• [EXERCISE INSTRUCTIONS]
The records are set out below this line. Return exactly the lines from the one containing "Yeni Eklenen Beyinler (628, 91)" through the last, and exclude the pictures.

(Stored entries)
* * * * * * * * *
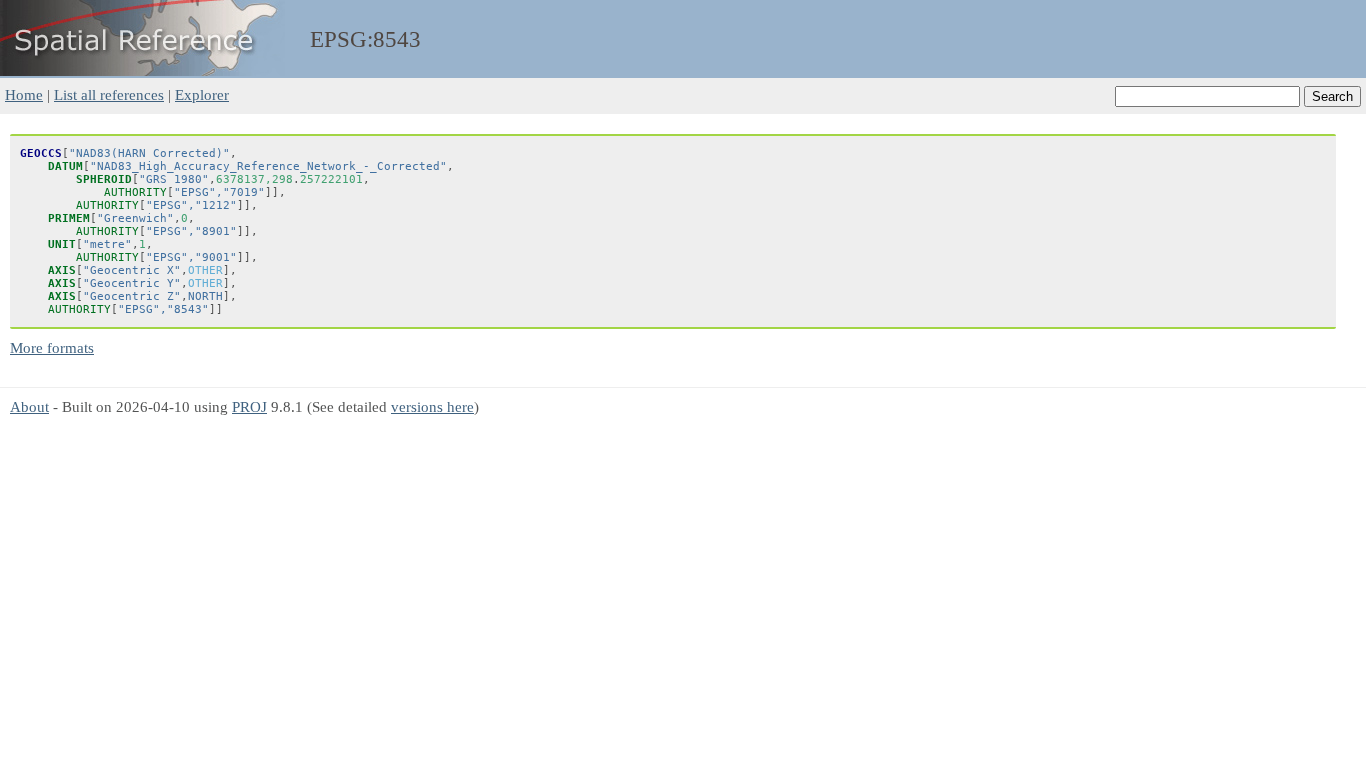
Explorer (202, 94)
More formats (52, 347)
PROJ (249, 406)
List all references (109, 94)
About (29, 406)
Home (24, 94)
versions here (432, 406)
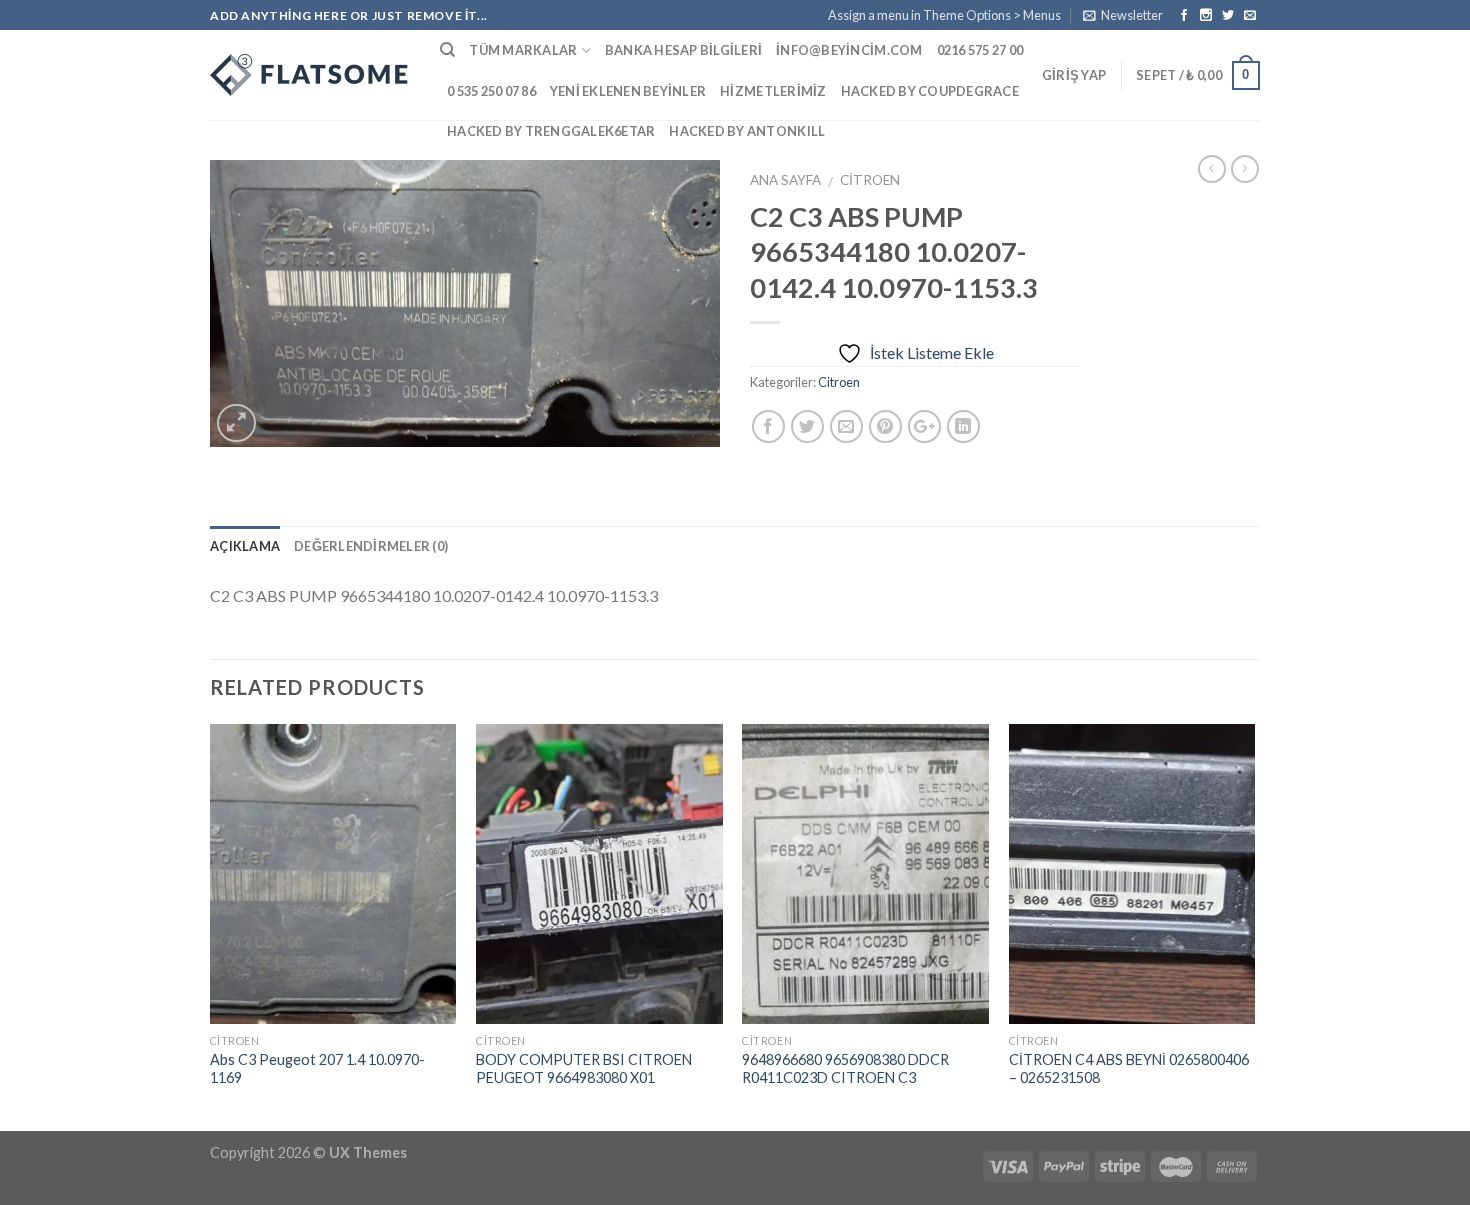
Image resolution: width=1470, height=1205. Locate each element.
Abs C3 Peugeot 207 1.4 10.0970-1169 (317, 1069)
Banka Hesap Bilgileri (683, 50)
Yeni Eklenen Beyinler (628, 91)
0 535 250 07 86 (491, 91)
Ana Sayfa (785, 180)
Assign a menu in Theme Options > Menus (944, 15)
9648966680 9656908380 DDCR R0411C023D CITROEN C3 (845, 1069)
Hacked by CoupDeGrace (930, 91)
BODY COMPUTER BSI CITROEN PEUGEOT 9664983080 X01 (584, 1069)
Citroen (870, 180)
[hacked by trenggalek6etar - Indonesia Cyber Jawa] (310, 75)
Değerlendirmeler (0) (371, 546)
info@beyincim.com (849, 50)
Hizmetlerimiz (773, 91)
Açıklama (245, 546)
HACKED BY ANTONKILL (747, 131)
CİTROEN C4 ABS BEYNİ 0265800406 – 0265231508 (1129, 1069)
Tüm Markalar (523, 50)
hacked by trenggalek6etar (551, 131)
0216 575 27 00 (980, 50)
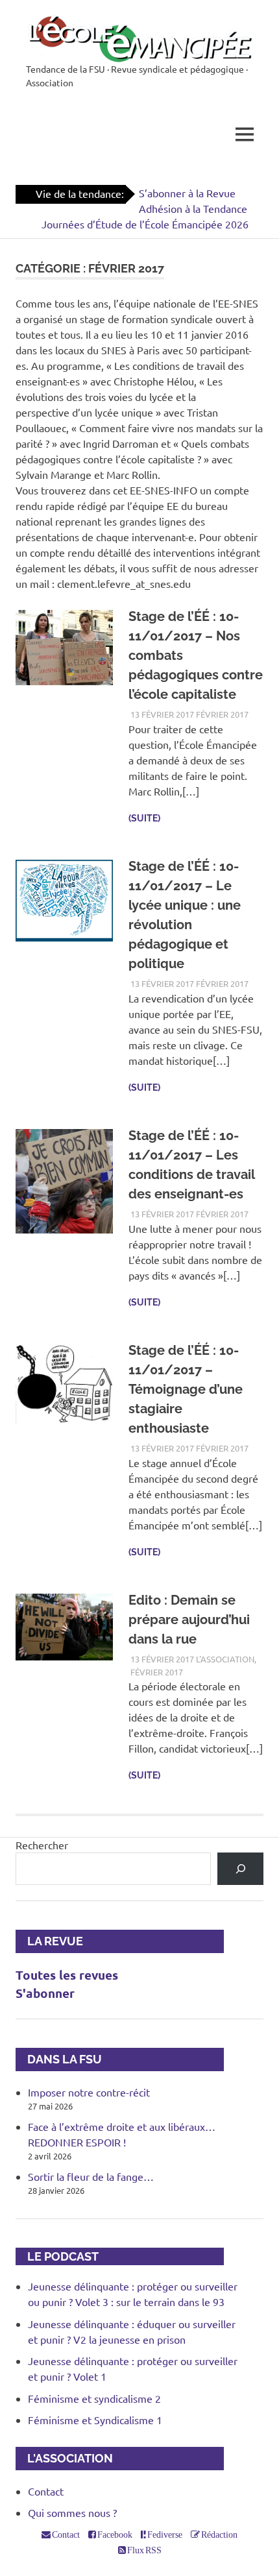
* * * * * * * * *
• [FINISHED EXERCISE]
Yeni Eklenen Beyinler (628, 91)
0 535 250 07 86 (491, 91)
Ana Sayfa (785, 180)
Assign a menu in Theme Options > Menus (944, 15)
9648966680 9656908380 DDCR R0411C023D CITROEN C3 (845, 1069)
Hacked by CoupDeGrace (930, 91)
BODY COMPUTER BSI CITROEN PEUGEOT 9664983080 X01 (584, 1069)
Citroen (870, 180)
[hacked by trenggalek6etar - Indonesia Cyber Jawa] (310, 75)
Değerlendirmeler (0) (371, 546)
info@beyincim.com (849, 50)
Hizmetlerimiz (773, 91)
Açıklama (245, 546)
HACKED BY ANTONKILL (747, 131)
CİTROEN C4 ABS BEYNİ 0265800406 – 0265231508 (1129, 1069)
Tüm Markalar (523, 50)
hacked by trenggalek6etar (551, 131)
0216 575 27 00 (980, 50)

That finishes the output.